*Task to complete*
The only thing to send back is the number of lines below that hold the string "Фильтр".
——————————
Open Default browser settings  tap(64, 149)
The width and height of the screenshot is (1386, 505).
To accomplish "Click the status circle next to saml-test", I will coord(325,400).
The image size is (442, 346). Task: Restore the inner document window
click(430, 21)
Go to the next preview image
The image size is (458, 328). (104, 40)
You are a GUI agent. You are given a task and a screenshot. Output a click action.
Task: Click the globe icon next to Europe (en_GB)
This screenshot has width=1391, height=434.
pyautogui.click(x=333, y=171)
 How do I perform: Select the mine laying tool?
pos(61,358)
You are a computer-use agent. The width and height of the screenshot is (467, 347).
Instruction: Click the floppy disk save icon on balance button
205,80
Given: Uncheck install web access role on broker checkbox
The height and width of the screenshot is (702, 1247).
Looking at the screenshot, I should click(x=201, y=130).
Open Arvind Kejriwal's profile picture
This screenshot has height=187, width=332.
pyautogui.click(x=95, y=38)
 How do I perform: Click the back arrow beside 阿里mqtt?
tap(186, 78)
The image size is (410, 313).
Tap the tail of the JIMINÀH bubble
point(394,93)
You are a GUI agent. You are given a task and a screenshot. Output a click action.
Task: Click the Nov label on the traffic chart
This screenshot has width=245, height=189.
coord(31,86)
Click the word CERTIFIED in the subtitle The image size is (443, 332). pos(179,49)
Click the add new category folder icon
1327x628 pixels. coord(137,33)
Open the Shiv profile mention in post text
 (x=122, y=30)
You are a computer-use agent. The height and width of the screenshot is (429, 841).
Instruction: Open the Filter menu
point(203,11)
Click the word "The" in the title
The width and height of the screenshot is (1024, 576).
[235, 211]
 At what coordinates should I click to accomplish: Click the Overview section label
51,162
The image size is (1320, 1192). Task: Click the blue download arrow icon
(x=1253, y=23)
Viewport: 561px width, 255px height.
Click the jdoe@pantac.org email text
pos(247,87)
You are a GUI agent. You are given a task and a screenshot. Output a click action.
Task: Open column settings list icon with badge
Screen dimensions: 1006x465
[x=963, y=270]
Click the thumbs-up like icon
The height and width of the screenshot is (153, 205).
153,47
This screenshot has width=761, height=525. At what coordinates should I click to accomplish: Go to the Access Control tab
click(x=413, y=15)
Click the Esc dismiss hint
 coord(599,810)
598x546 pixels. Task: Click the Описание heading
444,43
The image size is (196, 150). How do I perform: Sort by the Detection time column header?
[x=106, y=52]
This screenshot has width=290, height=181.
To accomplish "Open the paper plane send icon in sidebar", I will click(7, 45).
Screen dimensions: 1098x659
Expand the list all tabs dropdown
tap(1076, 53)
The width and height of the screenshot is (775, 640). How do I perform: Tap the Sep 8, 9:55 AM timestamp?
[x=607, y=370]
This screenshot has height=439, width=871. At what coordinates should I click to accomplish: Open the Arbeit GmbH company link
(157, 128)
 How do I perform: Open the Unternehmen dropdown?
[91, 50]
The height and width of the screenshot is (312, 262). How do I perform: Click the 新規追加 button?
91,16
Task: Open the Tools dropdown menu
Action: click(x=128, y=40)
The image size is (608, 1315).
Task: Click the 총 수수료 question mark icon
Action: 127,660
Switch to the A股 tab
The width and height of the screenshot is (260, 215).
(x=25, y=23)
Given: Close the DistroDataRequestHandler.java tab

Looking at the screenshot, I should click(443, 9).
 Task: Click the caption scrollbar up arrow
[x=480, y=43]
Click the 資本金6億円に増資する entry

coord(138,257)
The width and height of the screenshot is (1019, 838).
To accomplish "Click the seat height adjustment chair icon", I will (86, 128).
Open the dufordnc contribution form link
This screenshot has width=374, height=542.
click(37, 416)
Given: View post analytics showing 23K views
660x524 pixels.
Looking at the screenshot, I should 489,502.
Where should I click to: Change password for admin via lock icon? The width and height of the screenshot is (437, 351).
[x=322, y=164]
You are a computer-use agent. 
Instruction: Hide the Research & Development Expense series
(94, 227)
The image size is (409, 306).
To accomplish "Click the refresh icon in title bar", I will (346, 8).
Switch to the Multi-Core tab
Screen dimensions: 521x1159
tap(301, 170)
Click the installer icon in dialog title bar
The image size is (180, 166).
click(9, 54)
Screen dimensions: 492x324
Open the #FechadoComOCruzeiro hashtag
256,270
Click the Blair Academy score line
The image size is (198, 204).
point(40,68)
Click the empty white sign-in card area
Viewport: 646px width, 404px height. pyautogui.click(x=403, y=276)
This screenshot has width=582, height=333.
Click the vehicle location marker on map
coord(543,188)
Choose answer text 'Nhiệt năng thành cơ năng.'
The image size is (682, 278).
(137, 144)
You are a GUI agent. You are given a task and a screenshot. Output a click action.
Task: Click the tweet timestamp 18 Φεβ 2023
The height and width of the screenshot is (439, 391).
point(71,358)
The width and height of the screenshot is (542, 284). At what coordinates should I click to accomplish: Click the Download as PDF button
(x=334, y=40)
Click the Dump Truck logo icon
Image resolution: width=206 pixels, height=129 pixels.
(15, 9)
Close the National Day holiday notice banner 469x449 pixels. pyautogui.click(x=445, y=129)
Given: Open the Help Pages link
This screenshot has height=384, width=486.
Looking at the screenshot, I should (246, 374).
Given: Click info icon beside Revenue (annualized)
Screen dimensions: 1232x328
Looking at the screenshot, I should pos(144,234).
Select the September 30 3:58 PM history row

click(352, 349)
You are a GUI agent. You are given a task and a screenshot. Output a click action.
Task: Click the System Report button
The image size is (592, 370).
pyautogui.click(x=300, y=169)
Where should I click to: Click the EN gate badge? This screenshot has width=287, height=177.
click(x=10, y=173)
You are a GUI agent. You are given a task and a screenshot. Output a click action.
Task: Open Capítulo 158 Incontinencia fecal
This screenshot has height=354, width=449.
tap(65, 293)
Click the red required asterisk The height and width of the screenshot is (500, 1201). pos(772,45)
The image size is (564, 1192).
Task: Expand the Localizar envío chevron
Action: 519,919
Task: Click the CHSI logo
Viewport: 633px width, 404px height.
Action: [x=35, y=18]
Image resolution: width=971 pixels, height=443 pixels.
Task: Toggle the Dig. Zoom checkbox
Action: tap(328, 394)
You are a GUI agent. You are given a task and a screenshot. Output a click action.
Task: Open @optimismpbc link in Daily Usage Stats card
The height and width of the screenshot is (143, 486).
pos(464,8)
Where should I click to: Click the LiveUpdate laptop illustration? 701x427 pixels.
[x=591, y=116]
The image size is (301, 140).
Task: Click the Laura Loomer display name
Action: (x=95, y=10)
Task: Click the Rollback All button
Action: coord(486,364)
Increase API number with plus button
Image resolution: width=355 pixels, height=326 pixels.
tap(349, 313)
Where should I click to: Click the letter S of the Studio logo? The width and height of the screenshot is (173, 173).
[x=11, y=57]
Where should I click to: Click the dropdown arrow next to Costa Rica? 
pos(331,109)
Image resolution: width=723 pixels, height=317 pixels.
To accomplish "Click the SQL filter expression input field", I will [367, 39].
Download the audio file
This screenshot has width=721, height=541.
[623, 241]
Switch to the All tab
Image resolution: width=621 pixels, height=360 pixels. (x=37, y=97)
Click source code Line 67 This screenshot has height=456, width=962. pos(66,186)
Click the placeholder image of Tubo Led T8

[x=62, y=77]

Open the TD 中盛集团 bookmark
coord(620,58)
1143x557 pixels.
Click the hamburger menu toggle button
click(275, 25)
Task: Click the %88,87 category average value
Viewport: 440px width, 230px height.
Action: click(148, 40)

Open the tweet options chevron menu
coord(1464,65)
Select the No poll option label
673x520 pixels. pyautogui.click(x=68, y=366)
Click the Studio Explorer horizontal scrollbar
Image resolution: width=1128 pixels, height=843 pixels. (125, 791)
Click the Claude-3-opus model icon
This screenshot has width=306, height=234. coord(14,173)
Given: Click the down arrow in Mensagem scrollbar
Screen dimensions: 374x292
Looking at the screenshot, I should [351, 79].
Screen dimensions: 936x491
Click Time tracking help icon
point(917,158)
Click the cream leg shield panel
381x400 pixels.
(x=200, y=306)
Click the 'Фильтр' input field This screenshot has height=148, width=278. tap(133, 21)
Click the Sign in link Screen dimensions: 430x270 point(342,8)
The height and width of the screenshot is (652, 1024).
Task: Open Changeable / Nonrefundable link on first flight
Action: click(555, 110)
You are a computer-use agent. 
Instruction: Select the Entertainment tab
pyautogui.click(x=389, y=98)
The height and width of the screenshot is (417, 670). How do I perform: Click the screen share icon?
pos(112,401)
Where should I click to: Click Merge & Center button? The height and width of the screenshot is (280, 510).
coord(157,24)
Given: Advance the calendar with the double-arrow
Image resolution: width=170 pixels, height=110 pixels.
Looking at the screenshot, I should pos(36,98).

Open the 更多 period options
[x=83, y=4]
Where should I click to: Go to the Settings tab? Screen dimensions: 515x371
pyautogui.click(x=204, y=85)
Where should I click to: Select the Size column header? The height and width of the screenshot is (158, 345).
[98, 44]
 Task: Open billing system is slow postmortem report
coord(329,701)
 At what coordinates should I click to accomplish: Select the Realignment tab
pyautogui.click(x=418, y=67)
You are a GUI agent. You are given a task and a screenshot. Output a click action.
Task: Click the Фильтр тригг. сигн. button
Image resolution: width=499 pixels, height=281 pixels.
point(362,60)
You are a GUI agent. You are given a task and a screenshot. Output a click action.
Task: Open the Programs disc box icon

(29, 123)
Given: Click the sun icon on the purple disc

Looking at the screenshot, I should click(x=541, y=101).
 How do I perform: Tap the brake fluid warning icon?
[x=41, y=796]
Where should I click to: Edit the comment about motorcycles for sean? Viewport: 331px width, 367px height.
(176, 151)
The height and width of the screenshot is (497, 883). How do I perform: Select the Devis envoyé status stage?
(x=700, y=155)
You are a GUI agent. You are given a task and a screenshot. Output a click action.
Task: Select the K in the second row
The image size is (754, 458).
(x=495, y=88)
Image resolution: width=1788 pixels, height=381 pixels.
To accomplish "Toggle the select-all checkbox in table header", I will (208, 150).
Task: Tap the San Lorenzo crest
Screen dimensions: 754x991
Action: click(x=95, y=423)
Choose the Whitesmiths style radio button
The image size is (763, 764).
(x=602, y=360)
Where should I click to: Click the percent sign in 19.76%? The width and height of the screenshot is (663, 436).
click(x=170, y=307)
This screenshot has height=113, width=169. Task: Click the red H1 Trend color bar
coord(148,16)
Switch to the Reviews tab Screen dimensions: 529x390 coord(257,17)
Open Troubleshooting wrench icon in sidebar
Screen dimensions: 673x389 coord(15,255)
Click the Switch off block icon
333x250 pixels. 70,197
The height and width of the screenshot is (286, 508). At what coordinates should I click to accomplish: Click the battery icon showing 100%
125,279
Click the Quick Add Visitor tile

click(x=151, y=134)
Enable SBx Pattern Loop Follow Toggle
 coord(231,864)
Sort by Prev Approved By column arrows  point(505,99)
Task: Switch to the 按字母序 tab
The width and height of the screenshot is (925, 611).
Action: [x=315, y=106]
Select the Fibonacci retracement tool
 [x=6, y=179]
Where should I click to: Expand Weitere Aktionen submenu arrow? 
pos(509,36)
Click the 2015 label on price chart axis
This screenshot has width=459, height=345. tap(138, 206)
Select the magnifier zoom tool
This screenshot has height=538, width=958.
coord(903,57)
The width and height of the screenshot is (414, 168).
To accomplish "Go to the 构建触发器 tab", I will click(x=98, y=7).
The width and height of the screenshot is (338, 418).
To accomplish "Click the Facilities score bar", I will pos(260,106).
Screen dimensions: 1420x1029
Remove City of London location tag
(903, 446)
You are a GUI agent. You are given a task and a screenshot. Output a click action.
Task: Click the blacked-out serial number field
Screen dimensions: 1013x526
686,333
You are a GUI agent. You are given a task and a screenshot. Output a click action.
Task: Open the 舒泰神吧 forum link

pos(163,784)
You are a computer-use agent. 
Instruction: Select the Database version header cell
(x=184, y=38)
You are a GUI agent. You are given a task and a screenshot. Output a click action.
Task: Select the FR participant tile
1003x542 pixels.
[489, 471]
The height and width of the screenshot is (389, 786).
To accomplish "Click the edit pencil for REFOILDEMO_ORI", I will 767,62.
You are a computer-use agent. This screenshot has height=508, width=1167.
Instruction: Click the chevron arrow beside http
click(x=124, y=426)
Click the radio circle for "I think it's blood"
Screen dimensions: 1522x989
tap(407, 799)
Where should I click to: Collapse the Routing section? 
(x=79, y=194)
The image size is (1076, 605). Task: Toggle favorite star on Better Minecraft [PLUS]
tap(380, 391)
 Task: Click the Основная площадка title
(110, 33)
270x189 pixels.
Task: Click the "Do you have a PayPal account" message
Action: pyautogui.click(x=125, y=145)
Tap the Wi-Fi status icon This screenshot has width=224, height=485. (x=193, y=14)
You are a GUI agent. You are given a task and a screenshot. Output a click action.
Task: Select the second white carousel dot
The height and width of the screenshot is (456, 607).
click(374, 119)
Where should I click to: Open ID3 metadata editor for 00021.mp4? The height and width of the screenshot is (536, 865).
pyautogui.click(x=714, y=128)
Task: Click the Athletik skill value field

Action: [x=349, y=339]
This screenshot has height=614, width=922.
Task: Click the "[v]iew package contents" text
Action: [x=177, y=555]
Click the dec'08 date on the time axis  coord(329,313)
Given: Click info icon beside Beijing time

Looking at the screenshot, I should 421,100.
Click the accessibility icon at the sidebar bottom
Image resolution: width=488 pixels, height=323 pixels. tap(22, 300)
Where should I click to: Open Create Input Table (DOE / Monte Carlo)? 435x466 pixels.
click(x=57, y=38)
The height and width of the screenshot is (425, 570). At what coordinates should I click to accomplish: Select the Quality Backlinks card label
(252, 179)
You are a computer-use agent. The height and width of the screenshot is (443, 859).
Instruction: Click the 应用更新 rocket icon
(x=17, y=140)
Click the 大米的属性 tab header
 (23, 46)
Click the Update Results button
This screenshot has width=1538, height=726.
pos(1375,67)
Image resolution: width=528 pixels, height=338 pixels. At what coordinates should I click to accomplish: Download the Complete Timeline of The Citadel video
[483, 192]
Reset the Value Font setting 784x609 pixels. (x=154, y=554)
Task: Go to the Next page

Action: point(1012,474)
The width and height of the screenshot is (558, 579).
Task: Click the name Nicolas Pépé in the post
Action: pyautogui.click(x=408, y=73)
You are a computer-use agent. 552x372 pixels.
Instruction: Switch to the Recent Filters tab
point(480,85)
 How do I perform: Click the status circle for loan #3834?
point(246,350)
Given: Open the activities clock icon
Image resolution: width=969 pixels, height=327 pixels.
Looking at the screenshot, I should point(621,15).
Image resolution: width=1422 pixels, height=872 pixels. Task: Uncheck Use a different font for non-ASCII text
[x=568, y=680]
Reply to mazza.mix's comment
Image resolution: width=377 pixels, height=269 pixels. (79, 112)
——————————
*Answer to the problem*
2